Name | Type | Description |
---|---|---|
errorCode | Long | The error code |
filepos | Long | The character position of the error within the XML document |
line | Long | The line number of the error |
linepos | Long | The character position in the line containing the error |
reason | String | Explanation of the error |
srcText | String | The XML text in error |
url | String | The URL of the offending document |
This object represents a selection of nodes. It is returned as the result of the selectNodes() method when the target document implements the IXMLDOMDocument2 interface.
It's simplest to think of this object as a stored expression that returns a list of nodes on demand. It's rather like a relational view: You don't need to know whether the results are actually stored, or whether they are obtained as required.

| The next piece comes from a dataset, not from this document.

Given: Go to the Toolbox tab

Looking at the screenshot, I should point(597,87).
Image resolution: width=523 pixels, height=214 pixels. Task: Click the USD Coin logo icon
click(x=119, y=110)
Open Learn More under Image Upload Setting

This interface extends the IXMLDOMNodeList interface.
Name | Returns | Description |
---|---|---|
clone | IXMLDOMSelection | Produces a copy of this IXMLDOMSelection |
getProperty | String | Returns the value of a named property such as SelectionLanguage |
item | IXMLDOMNode | item(N) gets the node at position N |
matches | IXMLDOMNode | Tests whether the given node is a member of the set of nodes (returns null if no match, otherwise the node from which the selection succeeds) |
nextNode | IXMLDOMNode | Gets the next node |
reset | (Nothing) | Resets the current position |
Name | Type | Description |
---|---|---|
expr | String | The XPath expression that determines the nodes selected. This can be changed at any time; doing so implicitly resets the current list of nodes, replacing it with a new list |
context | IXMLDOMNode | Establishes the context node for evaluating the expression. Changing the context node implicitly resets the current list of nodes, replacing it with a new list |
length | Long | Identifies the number of nodes in the collection |
An IXSLProcessor object represents a single execution of a stylesheet to transform a source document.
The object is normally created by calling the createProcessor() method of an IXSLTemplate object.

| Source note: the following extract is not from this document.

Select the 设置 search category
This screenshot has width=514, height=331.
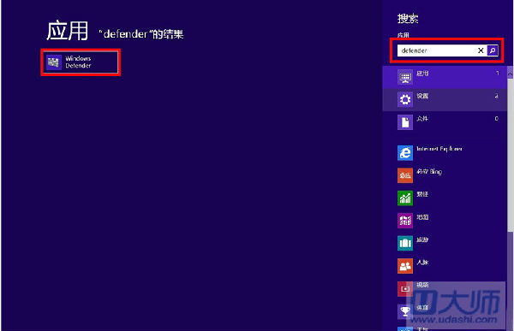click(x=445, y=99)
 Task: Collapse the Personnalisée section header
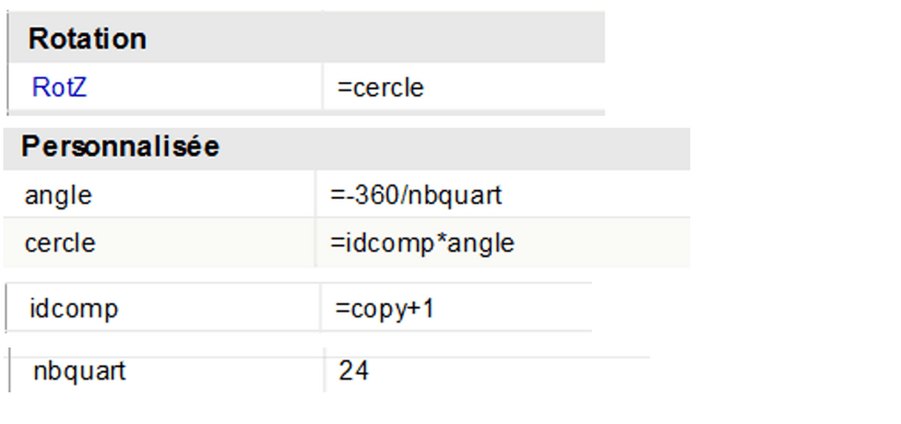coord(121,147)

The transformation is achieved by calling the transform() method.
Name | Returns | Description |
---|---|---|
addParameter | (Nothing) | Sets the value of a stylesheet parameter. The first argument is the local name of the parameter, the second is the parameter value, and the third is the namespace URI (usually ""). The value can be a boolean, a number, or a string, or a Node or NodeLi s t |
reset | (Nothing) | Resets the state of the processor and aborts the current transform |
setStartMode | (Nothing) | Sets the initial mode. There are two arguments, representing the local name and the namespace URI parts of the mode name |
transform | Boolean | Starts or resumes the XSLT transformation process |
transform() => Boolean
This method applies the stylesheet (from which this XSLProcessor was derived) to the source document identified in the input property. The result of the transformation is accessible through the output property.
If the transformation is completed, the return value is True. If the source document is being loaded asynchronously, it is possible for the transform() method to return False, which means that it needs to wait until more input is available. In this case, it is possible to resume the transformation by calling transform() again later. The current state of the transformation can be determined from the readyState property.

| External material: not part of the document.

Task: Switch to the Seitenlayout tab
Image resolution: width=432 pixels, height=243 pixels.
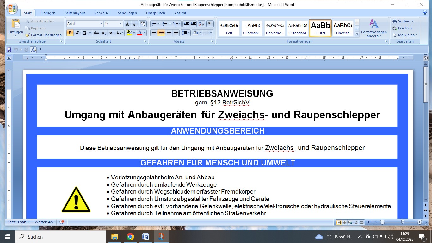Action: pyautogui.click(x=75, y=13)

Name | Type | Description |
---|---|---|
input | Variant | XML source document to transform. This is normally supplied as a DOM Document, but it may also be a Node . The input can also be supplied as an IStream |
output | Variant | Output of the transformation. If you don't supply an output object, the processor will create a String to hold the output, which you can read using this property. If you prefer, you can supply an object such as a DOM Document, a DOM Node, or an IStream to receive the output |
ownerTemplate | IXSLTemplate | The XSLTemplate object used to create this processor object |
readyState | Long | The current state of the transformation. This will be READYSTATE_COMPLETE (3) when the transformation is finished |
startMode | String | Name of the initial mode. See setStartMode() method above |
startModeURI | String | Namespace of the initial mode. See setStartMode() method above |
stylesheet | IXMLDOMNode | The current stylesheet being used |
An IXSLTemplate object represents a compiled stylesheet in memory. If you want to use the same stylesheet more than once, then creating an IXSLTemplate and using it repeatedly is more efficient than using the raw stylesheet repeatedly using transformNode() .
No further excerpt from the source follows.